Work and Family Caps
The question is not whether states will comply with the federal law, said Andrew Bush, the director of the Welfare Policy Center at the Hudson Institute, an Indianapolis-based think tank that supports major welfare policy change. It’s whether states are using this shift as a “real opportunity to change their systems of aid,” he said. “Mostly, they’re not.”
Many states have set shorter lifetime limits for benefits than the federal cap of five years. In North Carolina, for instance, people can receive welfare for two years and then can’t reapply for benefits for another three years. In Utah, there’s a three-year lifetime limit. In Georgia and Florida, it’s four.
Wisconsin, viewed by many to be the reform leader, puts recipients into jobs immediately, instead of allowing them to collect benefits for a period of time.

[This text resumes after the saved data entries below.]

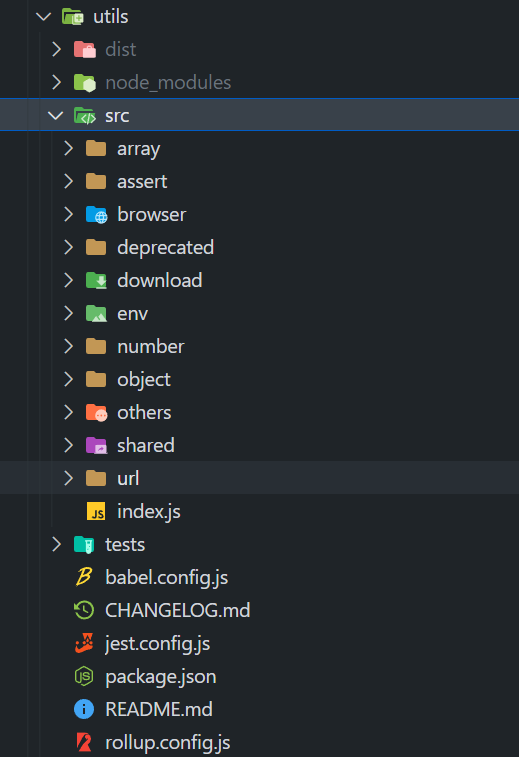Screen dimensions: 519x757
Task: Open the url folder
Action: 259,478
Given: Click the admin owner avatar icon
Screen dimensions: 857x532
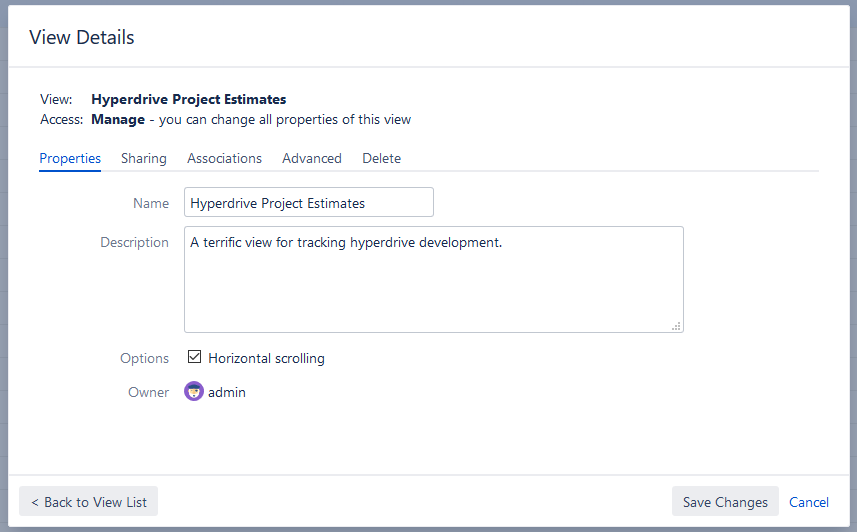Looking at the screenshot, I should [x=194, y=392].
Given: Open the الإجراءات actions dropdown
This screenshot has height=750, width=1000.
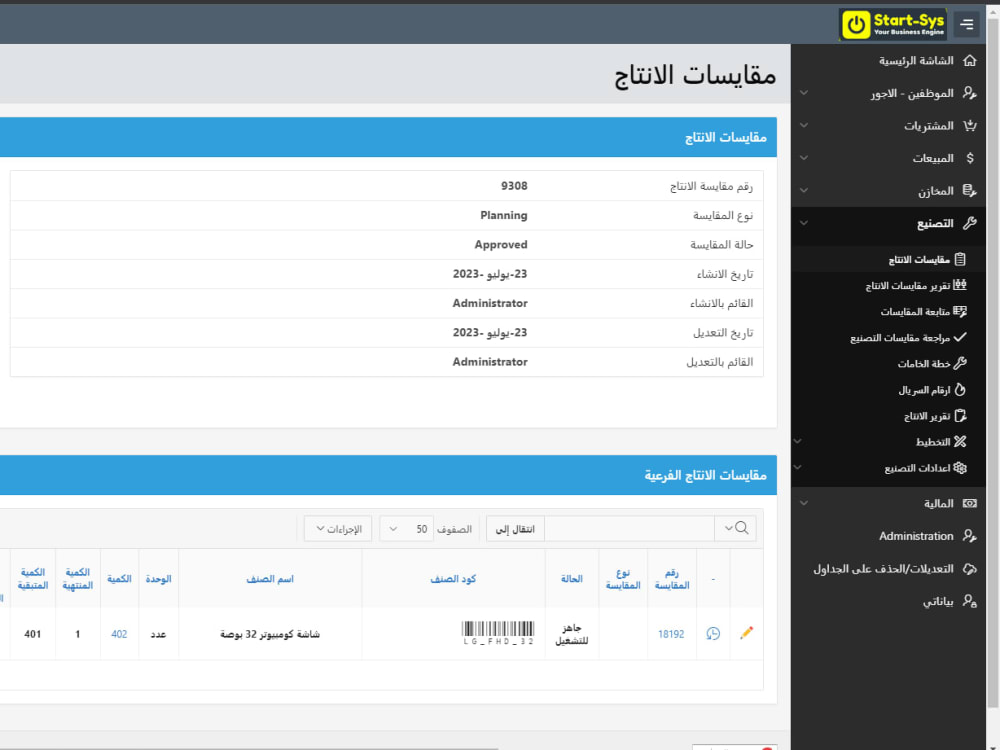Looking at the screenshot, I should pos(337,528).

Some states are also imposing family caps, meaning that those aid recipients who have more children while they are on welfare will not see an increase in their benefits. Traditionally, welfare benefits were tied to the number of children in a poor household. According to a review of state plans conducted by the National Governors’ Association, 20 states will have family caps.
The federal law gives states the option of exempting mothers with children under age 1 from the work requirement. But several, including California, Michigan, and New Jersey, are only exempting mothers with infants less than 12 weeks old. Such rules, child advocates say, will create a greater need for infant care--a service that is already in short supply.
Child-Care Needs Increasing
Possibly the most critical issue facing states--and families--will be whether there is enough quality child care available for mothers going to work. Despite the new welfare law’s $4 billion increase in federal child-care funding, to $13.85 billion over six years, advocates predicted last year that states would not be able to meet the demand.
This year, many states already have more money to spend on child care because of declining welfare caseloads. And some are using it to whittle down their long waiting lists for subsidies.
But the lingering question, Ms. Blank said, will be whether they can continue to meet the demand--and improve child-care quality--as work-participation climbs. The federal law requires escalating work participation--starting with 25 percent of a state’s welfare caseload in fiscal 1997 to 50 percent by fiscal 2002.
Early education and child-care programs, moreover, are not always available during the hours that working parents need them.
In response, a few states--including Colorado, Illinois, and Kentucky--are considering raising subsidies for providers who offer care during extended hours or overnight, since many recipients won’t immediately move into 9-to-5 jobs. And Florida is spending $4.9 million on an initiative to recruit, train, and accredit more family child-care providers, who are more likely than centers to offer care during nontraditional hours.
The welfare law also has increased the need for affordable after-school programs because welfare mothers with children age 6 and older must work, even if child care is unavailable.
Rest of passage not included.